Distributed Data Store refers to a computer network in which data is replicated across multiple nodes and stored on multiple nodes. It can refer to either a distributed database or a computer network in which users store information on a number of peer network nodes. Distributed databases are non-relational databases that allow for rapid data access over a large number of nodes.
Some distributed databases allow for sophisticated querying, while others are restricted to key-value store semantics. On the other side, peer network nodes allow users to reciprocate by allowing other users to use their computer as a storage node as well. Depending on the network's design, information may or may not be visible to other users. Some peer-to-peer networks lack distributed data stores, which means that a user's data is only accessible while their node is connected to the network.
When complex tasks are involved, distributed data storage becomes even more important. This is due to the fact that complicated tasks necessitate complex networks and take a long time to operate and implement.
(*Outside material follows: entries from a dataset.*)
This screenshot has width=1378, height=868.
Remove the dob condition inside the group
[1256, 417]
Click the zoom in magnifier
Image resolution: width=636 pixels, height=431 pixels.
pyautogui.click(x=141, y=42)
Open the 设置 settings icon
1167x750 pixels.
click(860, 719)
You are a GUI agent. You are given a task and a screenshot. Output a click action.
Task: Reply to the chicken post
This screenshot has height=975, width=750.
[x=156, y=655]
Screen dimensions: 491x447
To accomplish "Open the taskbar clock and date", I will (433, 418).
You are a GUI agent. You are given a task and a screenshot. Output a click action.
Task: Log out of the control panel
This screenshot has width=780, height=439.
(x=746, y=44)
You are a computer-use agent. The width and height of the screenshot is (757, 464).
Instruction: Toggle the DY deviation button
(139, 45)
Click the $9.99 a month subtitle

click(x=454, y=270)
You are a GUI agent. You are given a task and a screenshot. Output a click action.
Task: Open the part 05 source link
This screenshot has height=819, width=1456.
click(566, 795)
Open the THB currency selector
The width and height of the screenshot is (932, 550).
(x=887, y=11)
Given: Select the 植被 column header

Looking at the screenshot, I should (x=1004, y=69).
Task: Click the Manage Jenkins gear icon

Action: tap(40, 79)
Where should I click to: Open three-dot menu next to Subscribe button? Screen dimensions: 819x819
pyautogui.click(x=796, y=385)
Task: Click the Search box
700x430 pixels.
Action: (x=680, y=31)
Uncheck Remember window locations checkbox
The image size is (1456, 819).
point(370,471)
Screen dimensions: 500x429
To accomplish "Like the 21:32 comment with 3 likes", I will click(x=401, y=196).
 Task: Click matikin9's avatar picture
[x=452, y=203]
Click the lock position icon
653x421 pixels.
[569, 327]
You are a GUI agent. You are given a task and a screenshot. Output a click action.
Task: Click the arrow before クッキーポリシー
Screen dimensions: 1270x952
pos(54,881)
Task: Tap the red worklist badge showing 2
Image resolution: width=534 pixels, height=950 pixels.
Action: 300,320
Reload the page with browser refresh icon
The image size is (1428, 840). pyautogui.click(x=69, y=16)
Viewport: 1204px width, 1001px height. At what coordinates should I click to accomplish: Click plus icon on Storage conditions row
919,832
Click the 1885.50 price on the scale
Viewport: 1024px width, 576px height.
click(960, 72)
The goal of distributed data storage is to avoid focusing all of your resources on a single job. Rather, it evenly distributes resources across all channels. The distributed data storage approach has proven to be more powerful and resourceful than stand-alone systems based on previous observations.
A typical gaming system network is the best illustration of a distributed data store. A central set of servers serves as the game's backbone, with the rest of the workstations doing additional tasks.
There is no procedure that can't be run using a distributed database system because of its advantages. The distributed data storage system can include any type of device, from a simple cell phone to smartwatches. This demonstrates the enormous potential and scope of cloud distributed database services, as well as the opportunity for the development of more powerful distributed data stores.
A distributed transaction is a set of data operations that spans two or more data repositories (especially databases). It is typically coordinated across separate nodes connected by a network, but may also span multiple databases on a single server.
There are two possible outcomes: 1) all operations successfully complete, or 2) none of the operations are performed at all due to a failure somewhere in the system. In the latter case, if some work was completed prior to the failure, that work will be reversed to ensure no net work was done. This operation adheres to the “ACID” (atomicity, consistency, isolation, and durability) database principles, which ensure data integrity. ACID is most frequently associated with single-database-server transactions, whereas distributed transactions extend that guarantee to several databases.
A distributed transaction is a type of operation known as a "two-phase commit" (2PC). The XA protocol, which is one implementation of a two-phase commit process, is used in "XA transactions."
Fig 7: A distributed transaction spans multiple databases and guarantees data integrity
Distributed transaction work
The processing requirements for distributed transactions are the same as for regular database transactions, but they must be managed across multiple resources, making them more difficult to implement for database developers. The multiple resources add more points of failure, such as the distinct software systems that run the resources (e.g., the database software), the extra hardware servers, and network issues. As a result, distributed transactions are vulnerable to failures, necessitating the implementation of safeguards to maintain data integrity.
Transaction managers organize the resources in order for a distributed transaction to take place (either multiple databases or multiple nodes of a single database). The transaction manager can be one of the data repositories that will be changed as part of the transaction, or it can be a completely different resource responsible just for coordination. The transaction manager determines whether a successful transaction should be committed or a failed transaction should be rolled back, with the latter leaving the database unchanged.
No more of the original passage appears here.